The International Journal of Biological Markers ◽

10.5301/jbm.5000080 ◽

2014 ◽

Vol 29 (3) ◽

pp. 239-245 ◽

Cited By ~ 22

Author(s):

Motoyoshi Endo ◽

Yutaka Yamamoto ◽

Masahiro Nakano ◽

Tetsuro Masuda ◽

Haruki Odagiri ◽

...

Keyword(s):

Breast Cancer ◽

Cancer Patients ◽

Clinical Features ◽

Cancer Progression ◽

Breast Cancer Cells ◽

Cancer Metastasis ◽

Ductal Carcinoma ◽

Breast Cancer Metastasis ◽

Breast Cancer Patients

Introduction Breast cancer is a leading cause of cancer-related death in women worldwide, and its metastasis is a major cause of disease mortality. Therefore, identification of the mechanisms underlying breast cancer metastasis is crucial for the development of therapeutic and diagnostic strategies. Our recent study of immunodeficient female mice transplanted with MDA-MB231 breast cancer cells demonstrated that tumor cell-derived angiopoietin-like protein 2 (ANGPTL2) accelerates metastasis through both increasing tumor cell migration in an autocrine/paracrine manner, and enhancing tumor angiogenesis. To determine whether ANGPTL2 contributes to its clinical pathogenesis, we asked whether serum ANGPTL2 levels reflect the clinical features of breast cancer progression. Methods We monitored the levels of secreted ANGPTL2 in supernatants of cultured proliferating MDA-MB231 cells. We also determined whether the circulating ANGPTL2 levels were positively correlated with cancer progression in an in vivo breast cancer xenograft model using MDA-MB231 cells. Finally, we investigated whether serum ANGPTL2 levels were associated with clinical features in breast cancer patients. Results Both in vitro and in vivo experiments showed that the levels of ANGPTL2 secreted from breast cancer cells increased with cell proliferation and cancer progression.

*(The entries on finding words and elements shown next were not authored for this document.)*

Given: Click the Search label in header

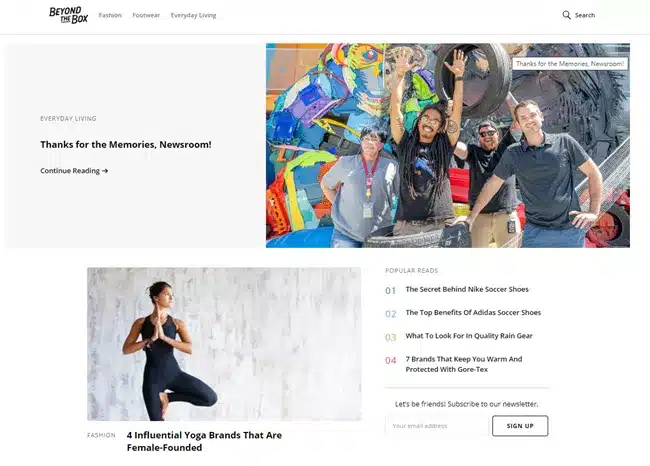Looking at the screenshot, I should point(585,15).
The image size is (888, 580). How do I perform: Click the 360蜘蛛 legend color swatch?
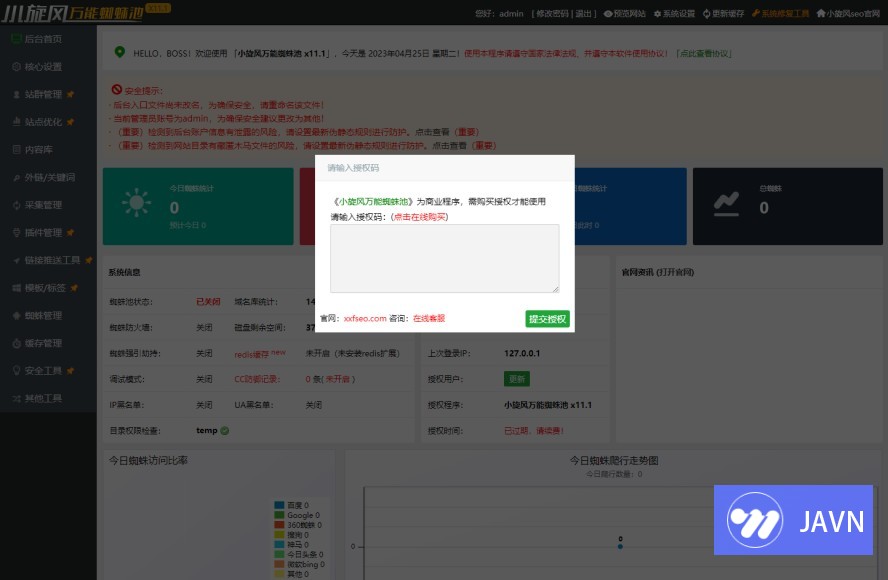[x=280, y=525]
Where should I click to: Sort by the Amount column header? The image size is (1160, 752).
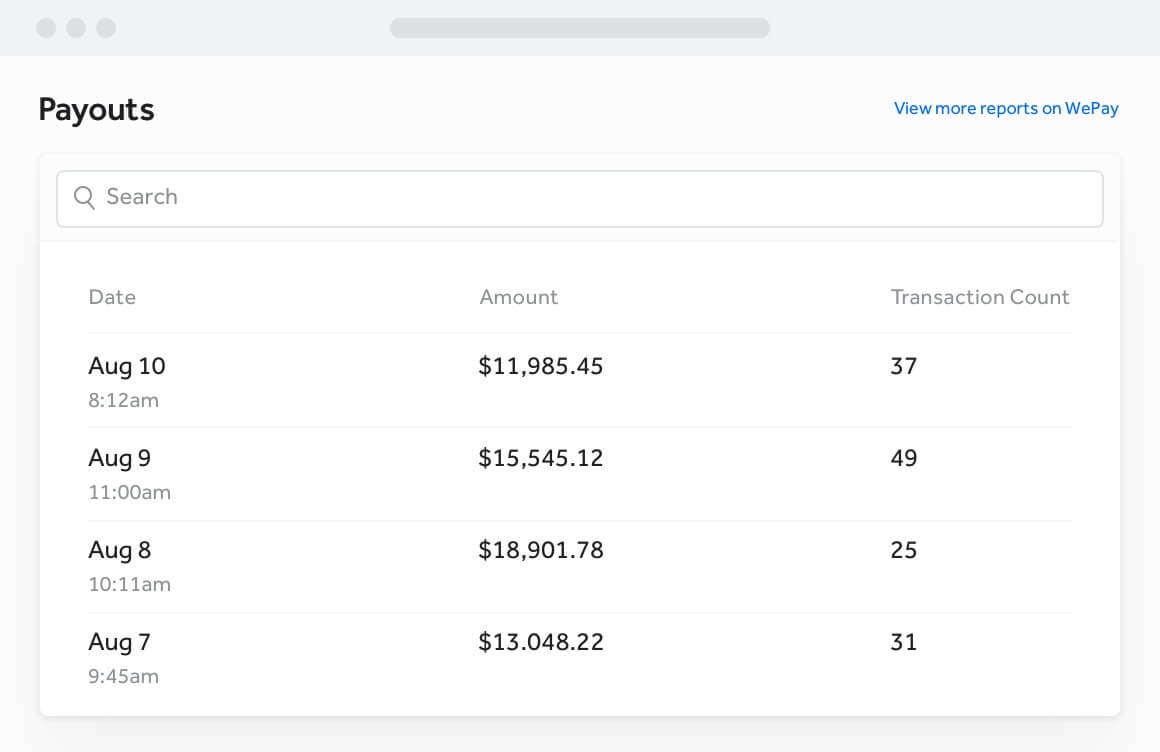(519, 297)
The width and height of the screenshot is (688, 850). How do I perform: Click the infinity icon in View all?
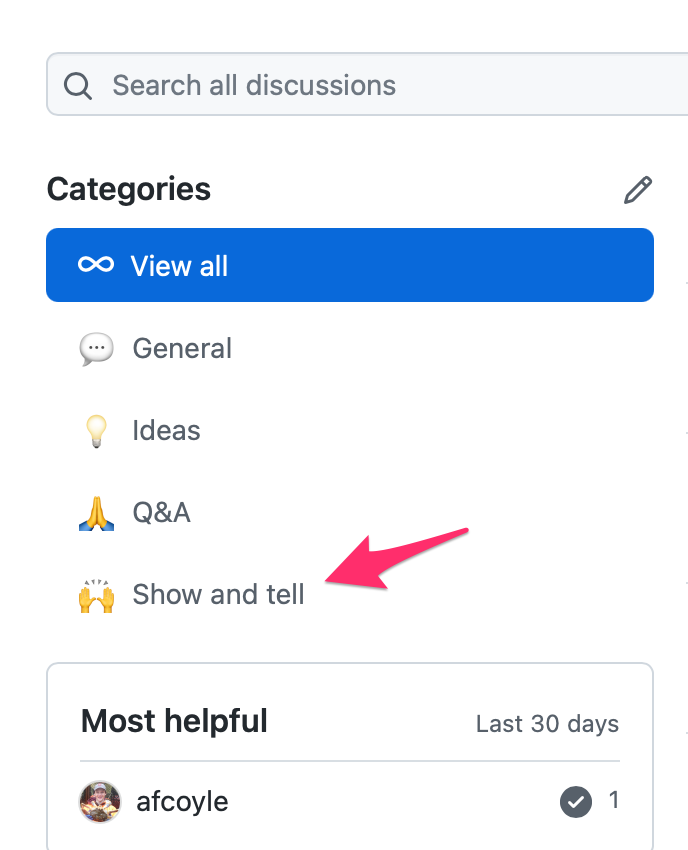(96, 265)
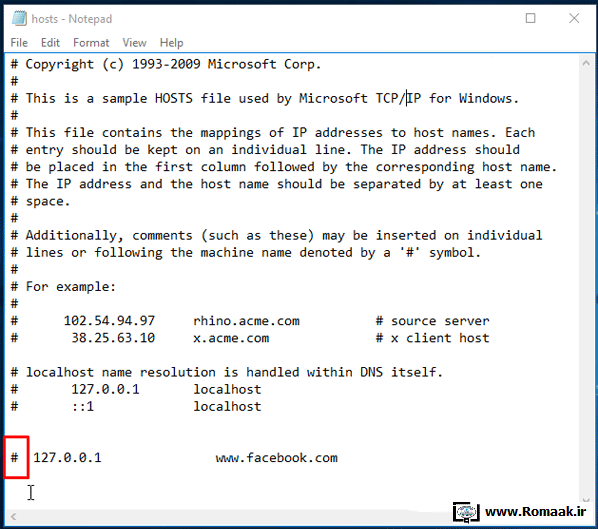Click on the Copyright line text
This screenshot has width=598, height=529.
pyautogui.click(x=166, y=64)
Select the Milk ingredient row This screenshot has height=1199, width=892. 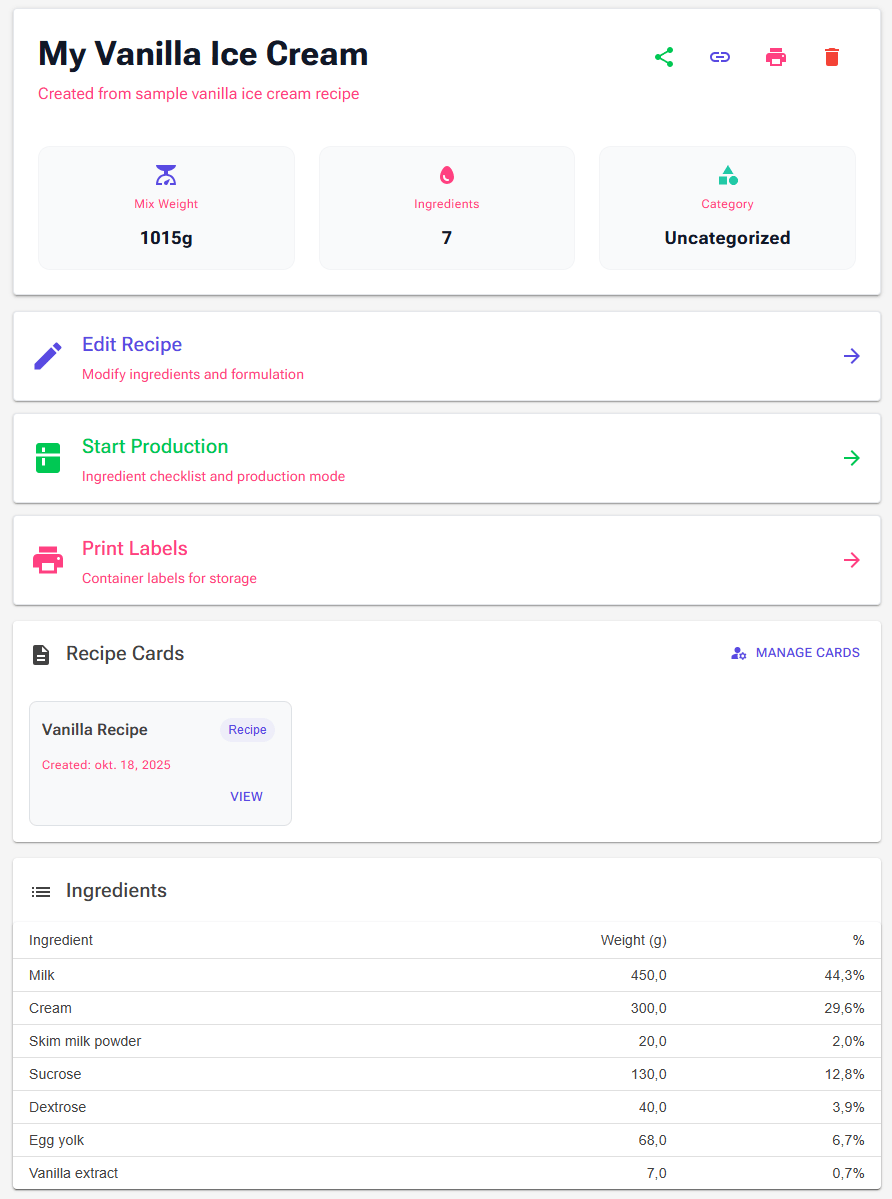[446, 975]
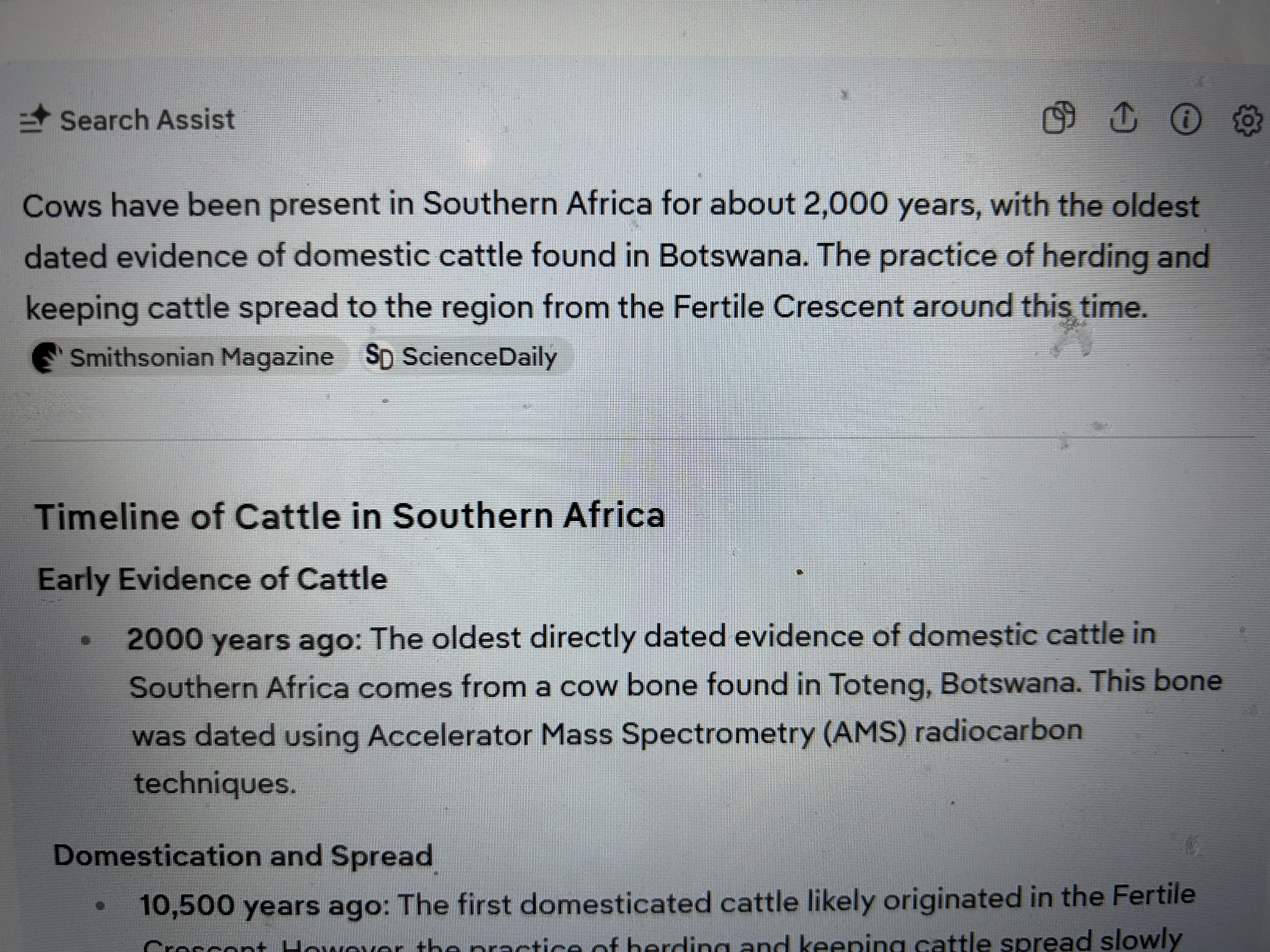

Serum ANGPTL2 levels in patients with metastatic breast cancer were significantly higher than those in healthy subjects or in patients with ductal carcinoma in situ or non-metastatic invasive ductal carcinoma. Serum ANGPTL2 levels in patients negative for estrogen receptors and progesterone receptors, particularly triple-negative cases, reflected histological grades. Conclusions These findings suggest that serum ANGPTL2 levels in breast cancer patients could represent a potential marker of breast cancer metastasis.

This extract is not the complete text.